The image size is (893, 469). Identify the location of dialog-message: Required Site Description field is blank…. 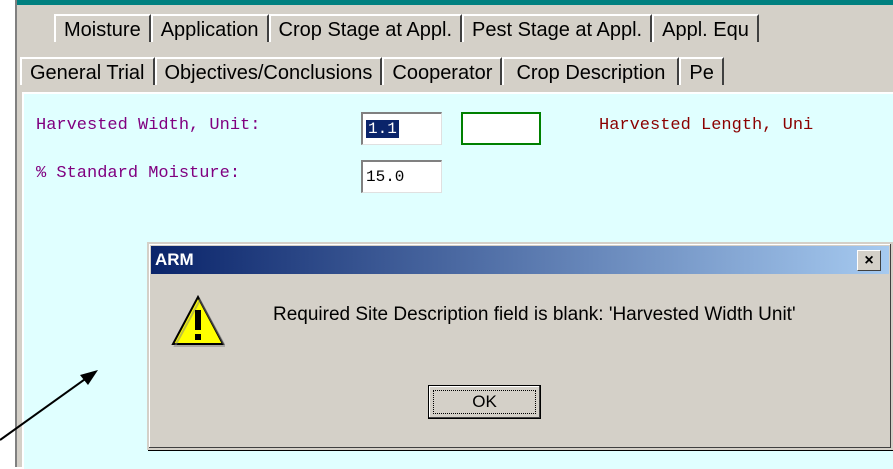
(534, 314).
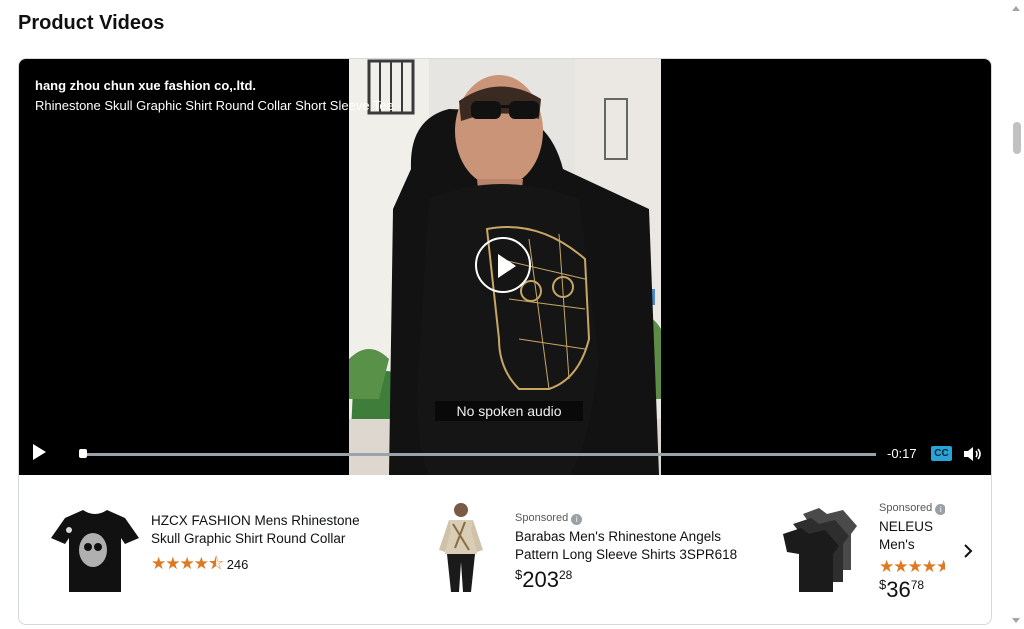 The width and height of the screenshot is (1024, 629). What do you see at coordinates (40, 452) in the screenshot?
I see `play-button-icon` at bounding box center [40, 452].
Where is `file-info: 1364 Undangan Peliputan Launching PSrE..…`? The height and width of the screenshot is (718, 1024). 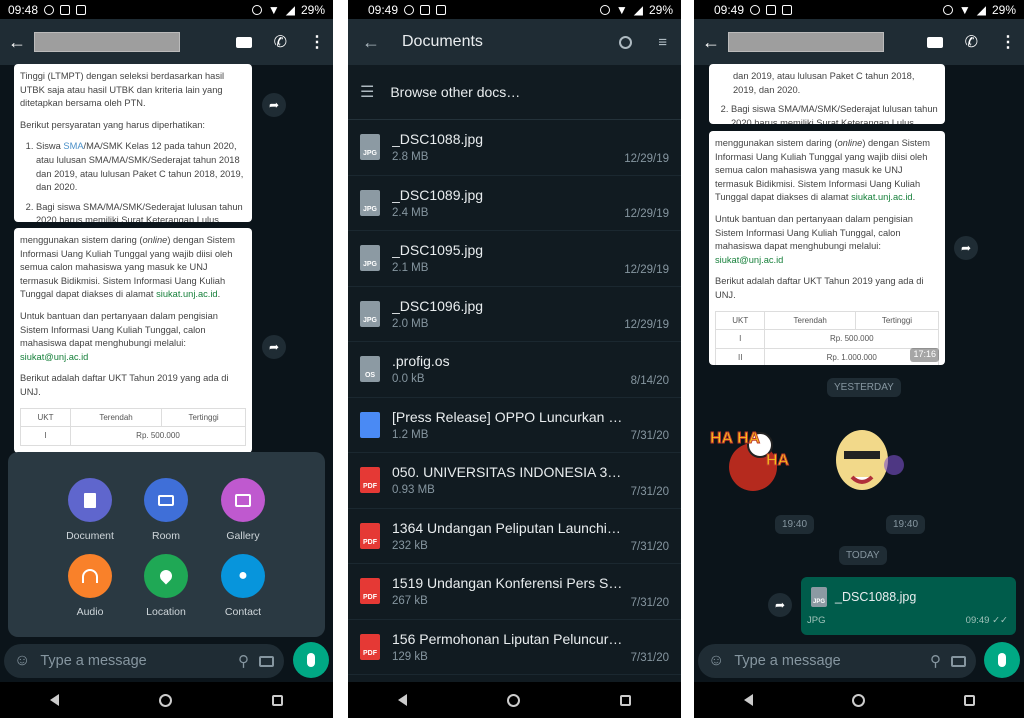 file-info: 1364 Undangan Peliputan Launching PSrE..… is located at coordinates (508, 536).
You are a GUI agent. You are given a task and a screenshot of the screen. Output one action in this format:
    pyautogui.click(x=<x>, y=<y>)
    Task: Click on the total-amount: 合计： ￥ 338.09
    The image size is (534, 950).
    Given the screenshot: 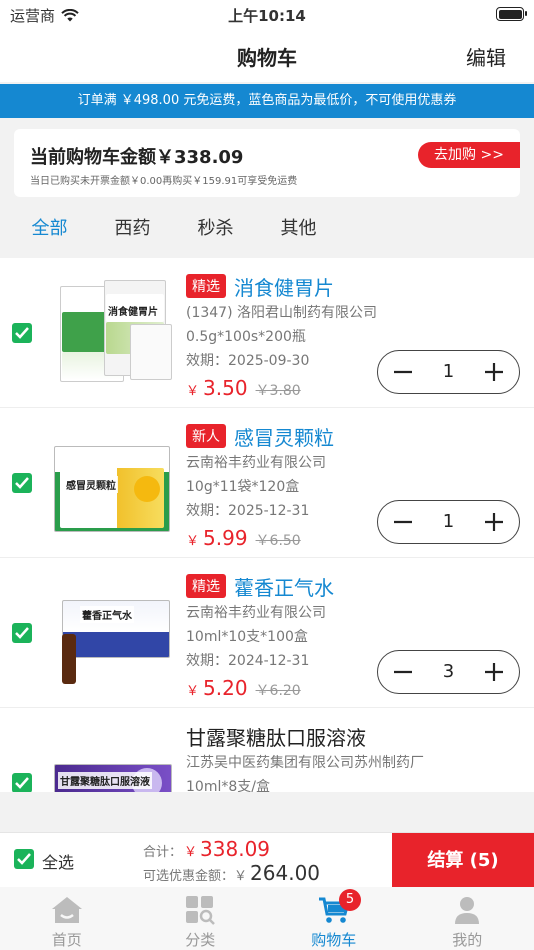 What is the action you would take?
    pyautogui.click(x=206, y=849)
    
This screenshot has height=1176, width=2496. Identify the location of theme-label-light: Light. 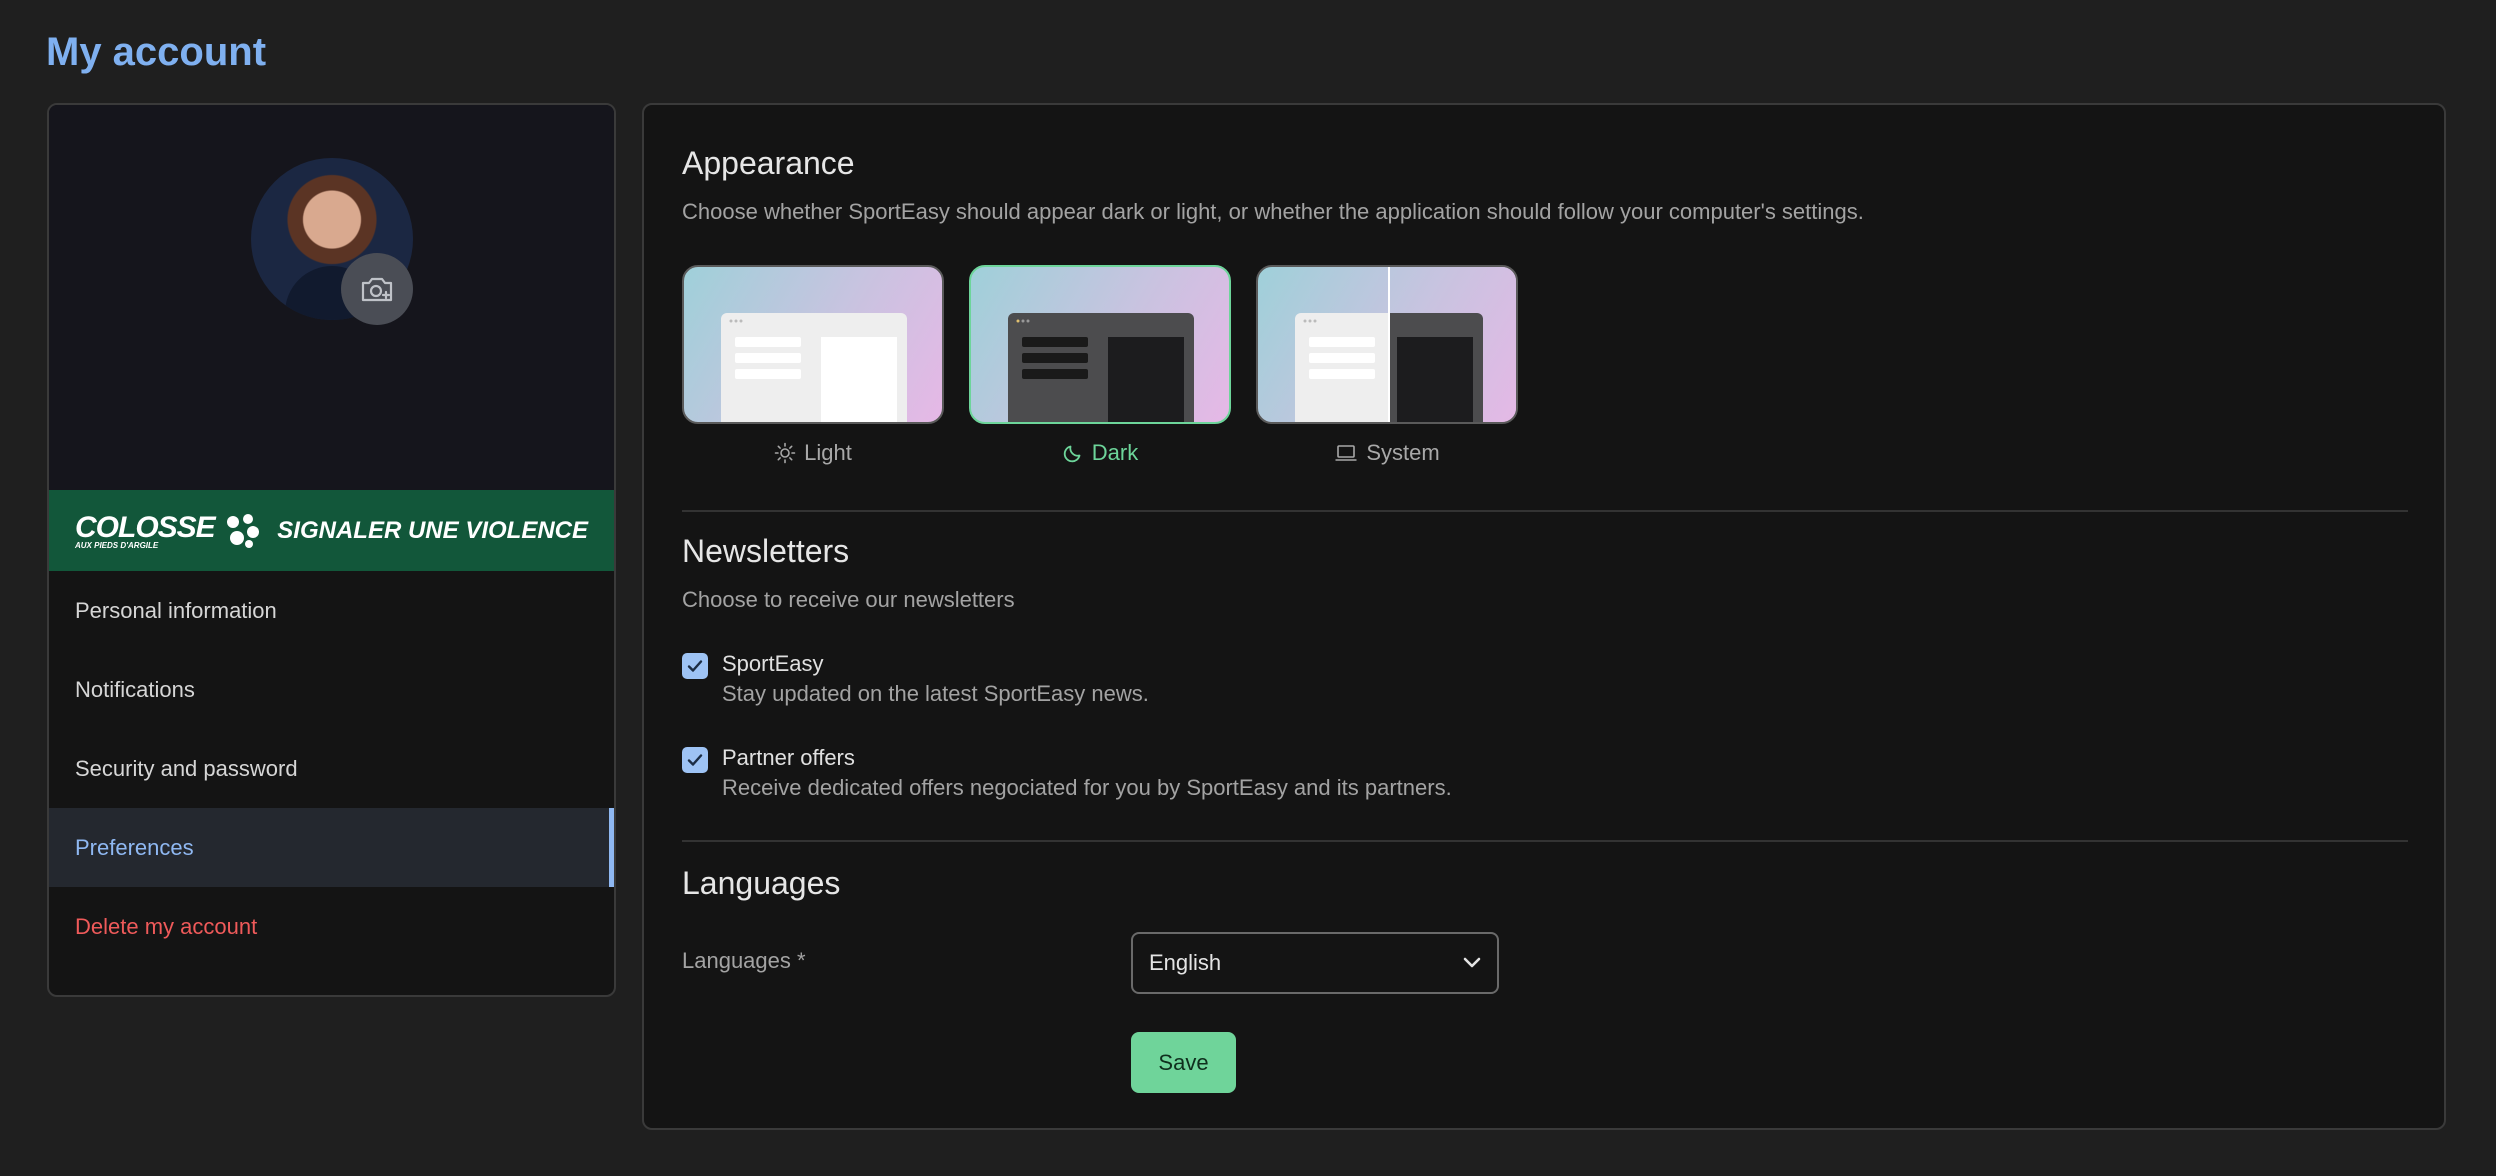
(813, 453).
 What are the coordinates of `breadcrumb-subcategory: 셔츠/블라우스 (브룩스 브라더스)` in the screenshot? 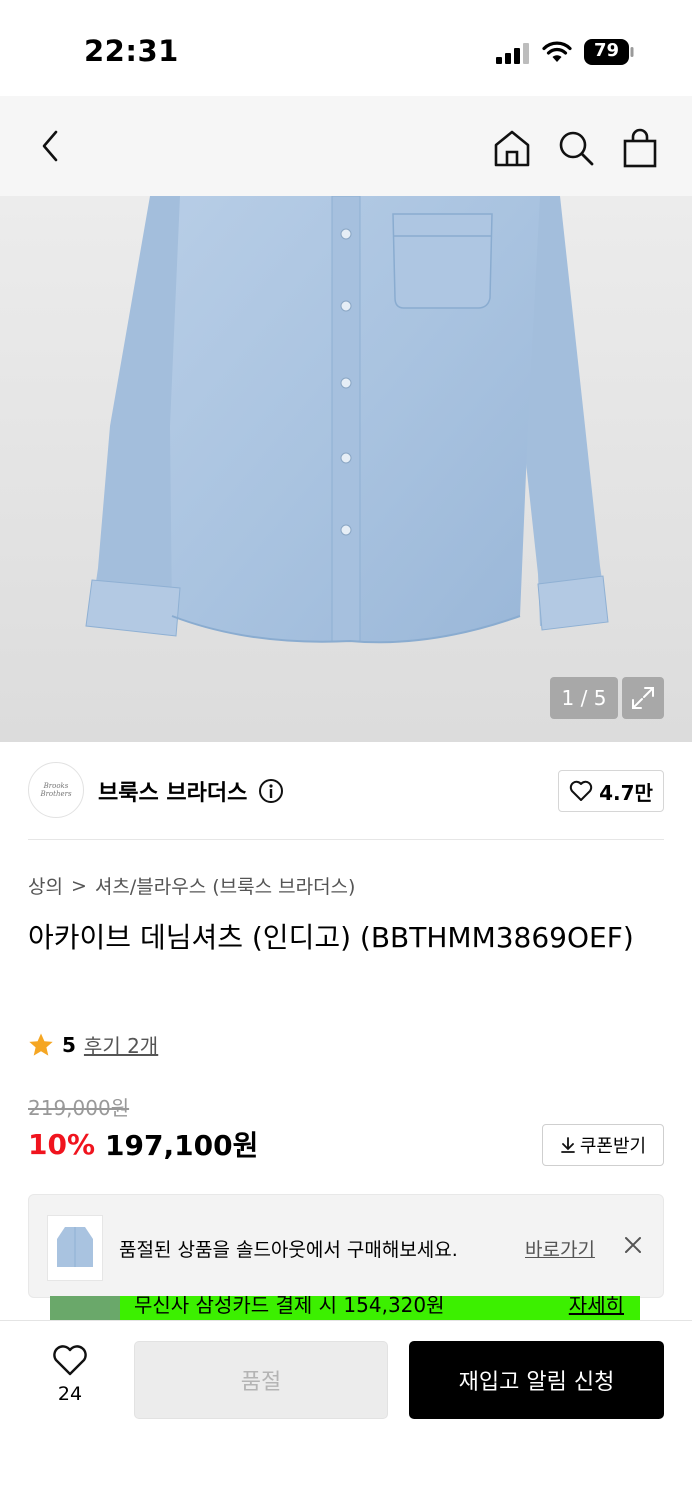 It's located at (226, 886).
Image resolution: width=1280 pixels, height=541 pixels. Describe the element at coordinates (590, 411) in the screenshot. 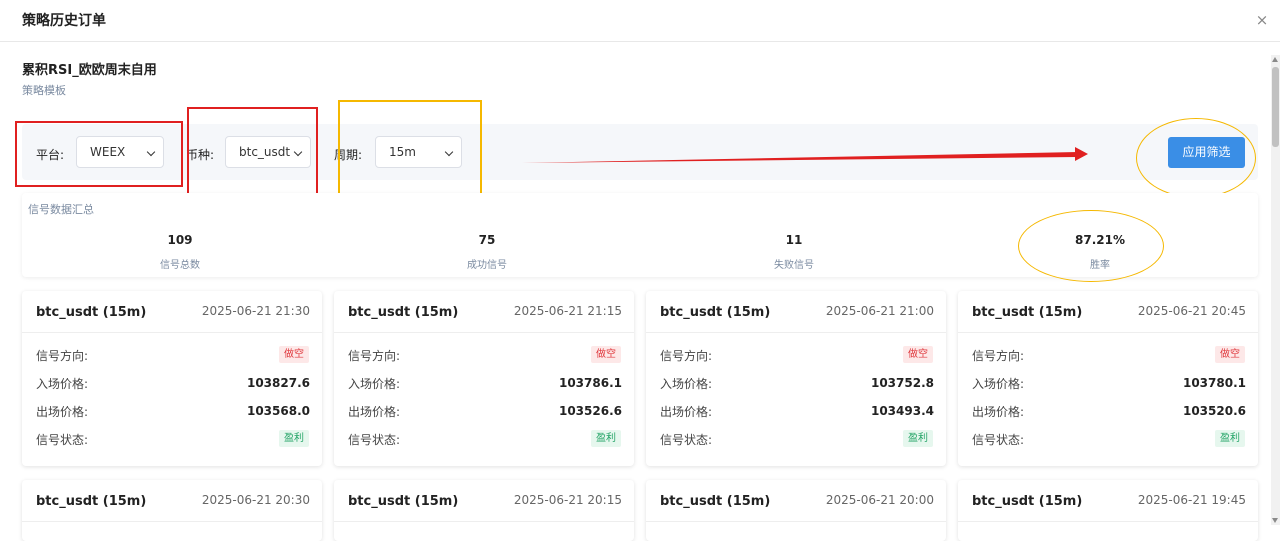

I see `exit-value: 103526.6` at that location.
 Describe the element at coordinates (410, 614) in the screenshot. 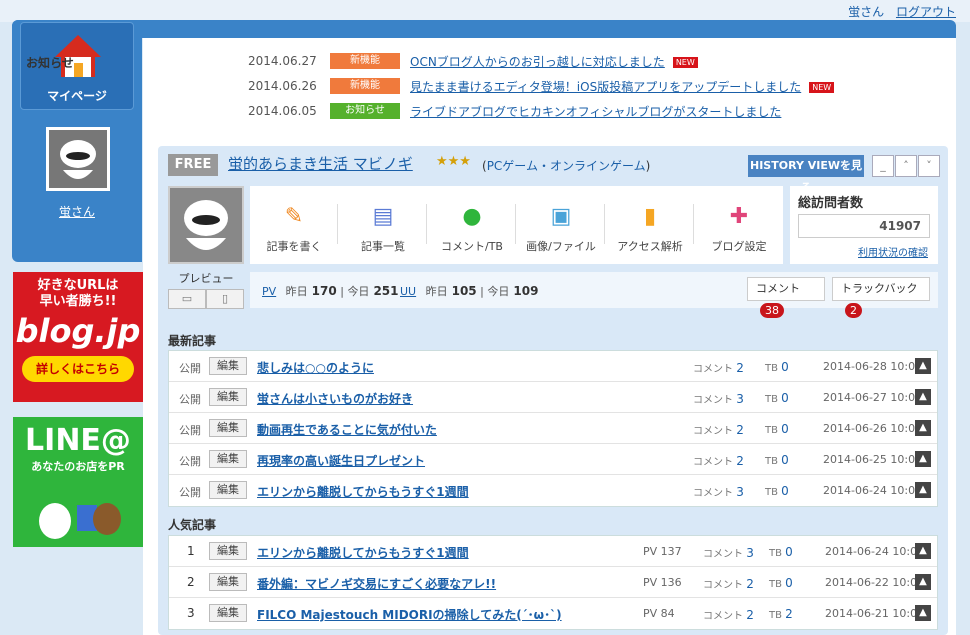

I see `article-title-link: FILCO Majestouch MIDORIの掃除してみた(´･ω･`)` at that location.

- Your assignment:
Copy the entries word for word, from the line with "Describe the element at coordinates (410, 614)" through the end of the entries. Leave out the pictures.

- Your response:
 Describe the element at coordinates (410, 614) in the screenshot. 

I see `article-title-link: FILCO Majestouch MIDORIの掃除してみた(´･ω･`)` at that location.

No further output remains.